An anatomical diagram of the human body showing microbiota distribution across five major body sites: airways (14%), mouth (26%), skin (21%), gastrointestinal tract (30%), and urogenital apparatus (9%). The left side includes text noting that 10-100 trillion symbiotic bacteria reside in the human body representing over 10,000 species, and a warning that symbiotic bacteria can become pathogenic if they move from one body site to another. — Figure 8.5: Human microbiome distribution

This figure illustrates the distribution of microbial communities across major human body sites, highlighting that the human body harbors approximately 10 to 100 trillion symbiotic bacterial cells representing more than 10,000 distinct species. The microbiome is not uniformly distributed but instead shows strong habitat specialization, with the gastrointestinal tract hosting approximately 30% of the total microbial biomass, followed by the oral cavity (26%), skin (21%), airways (14%), and urogenital apparatus (9%). Each body site presents a distinct ecological niche characterized by unique pH, oxygen availability, nutrient composition, and immune surveillance, leading to site‑specific microbial community structures. The figure also emphasizes an important clinical consideration: although these bacteria are typically symbiotic and contribute to host health through functions such as nutrient metabolism, immune system training, and pathogen exclusion, they can become pathogenic if translocated to inappropriate body sites, underscoring the importance of understanding both taxonomic composition and spatial organization of the human microbiome. This conceptual framework motivates metagenomic studies like the Human Microbiome Project that profile microbial communities across body sites to establish baseline reference data for health and to identify dysbiosis associated with disease states. Created in https://BioRender.com.

The iHMP incorporated multi-omics profiling including metatranscriptomics, metabolomics, and host immune profiling to capture the dynamic interplay between microbiome and host. Longitudinal sampling revealed that individual microbiomes are generally stable over time but can undergo rapid shifts in response to perturbations such as infection or dietary changes. Integration of microbiome data with host molecular profiles has revealed associations between microbial metabolism and host physiology, opening new avenues for microbiome-targeted therapeutics.

The HMP has established foundational resources, analytical tools, and ethical frameworks that continue to support microbiome research.

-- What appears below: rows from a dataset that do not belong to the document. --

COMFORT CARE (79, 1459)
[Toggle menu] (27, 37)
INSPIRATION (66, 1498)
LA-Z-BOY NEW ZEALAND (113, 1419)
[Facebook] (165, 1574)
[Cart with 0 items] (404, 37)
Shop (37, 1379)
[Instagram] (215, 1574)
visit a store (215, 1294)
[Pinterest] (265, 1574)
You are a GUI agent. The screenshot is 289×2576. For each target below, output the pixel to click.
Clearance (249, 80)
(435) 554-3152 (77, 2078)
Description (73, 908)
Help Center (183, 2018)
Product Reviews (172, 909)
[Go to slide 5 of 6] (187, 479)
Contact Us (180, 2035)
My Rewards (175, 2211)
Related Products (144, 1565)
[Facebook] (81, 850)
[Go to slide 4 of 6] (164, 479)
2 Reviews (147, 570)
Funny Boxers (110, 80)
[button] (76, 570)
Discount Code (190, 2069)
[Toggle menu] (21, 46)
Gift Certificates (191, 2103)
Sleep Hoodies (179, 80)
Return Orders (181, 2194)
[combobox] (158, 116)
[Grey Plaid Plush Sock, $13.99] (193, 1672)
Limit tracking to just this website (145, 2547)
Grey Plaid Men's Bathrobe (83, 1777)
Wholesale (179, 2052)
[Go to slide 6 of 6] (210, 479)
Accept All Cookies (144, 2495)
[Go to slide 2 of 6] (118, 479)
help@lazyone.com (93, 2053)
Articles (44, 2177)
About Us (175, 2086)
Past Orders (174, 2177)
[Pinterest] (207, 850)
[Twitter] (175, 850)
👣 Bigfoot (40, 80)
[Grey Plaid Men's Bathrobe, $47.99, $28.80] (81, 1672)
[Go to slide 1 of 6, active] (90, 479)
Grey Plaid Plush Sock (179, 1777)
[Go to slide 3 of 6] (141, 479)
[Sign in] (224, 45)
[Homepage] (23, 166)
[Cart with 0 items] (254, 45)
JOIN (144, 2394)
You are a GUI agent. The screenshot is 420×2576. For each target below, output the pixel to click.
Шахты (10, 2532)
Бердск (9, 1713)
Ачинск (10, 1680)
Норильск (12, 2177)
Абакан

Public availability of the data has enabled hundreds of secondary analyses and methodological developments, exemplifying the value of large-scale, open-access genomic resources.

Metagenomic analysis faces several computational challenges including the vast diversity of microorganisms, the presence of previously uncharacterized organisms not represented in reference databases, strain-level variation within species, and horizontal gene transfer that creates mosaic genomes. Ongoing efforts to expand reference databases through large-scale cultivation efforts and single-cell genomics aim to reduce the fraction of sequences that cannot be classified.

8.7 Multi-Omic Integration

The ultimate goal of many genomics studies is to develop integrated models that connect genome sequence to molecular phenotypes and organismal traits³¹. Multi-omic approaches combine data from different molecular layers—genome, transcriptome, epigenome, proteome, metabolome—to build comprehensive views of biological systems Figure 8.6. Integration of these diverse data types presents both technical and conceptual challenges but promises to reveal emergent properties not apparent from any single data type³².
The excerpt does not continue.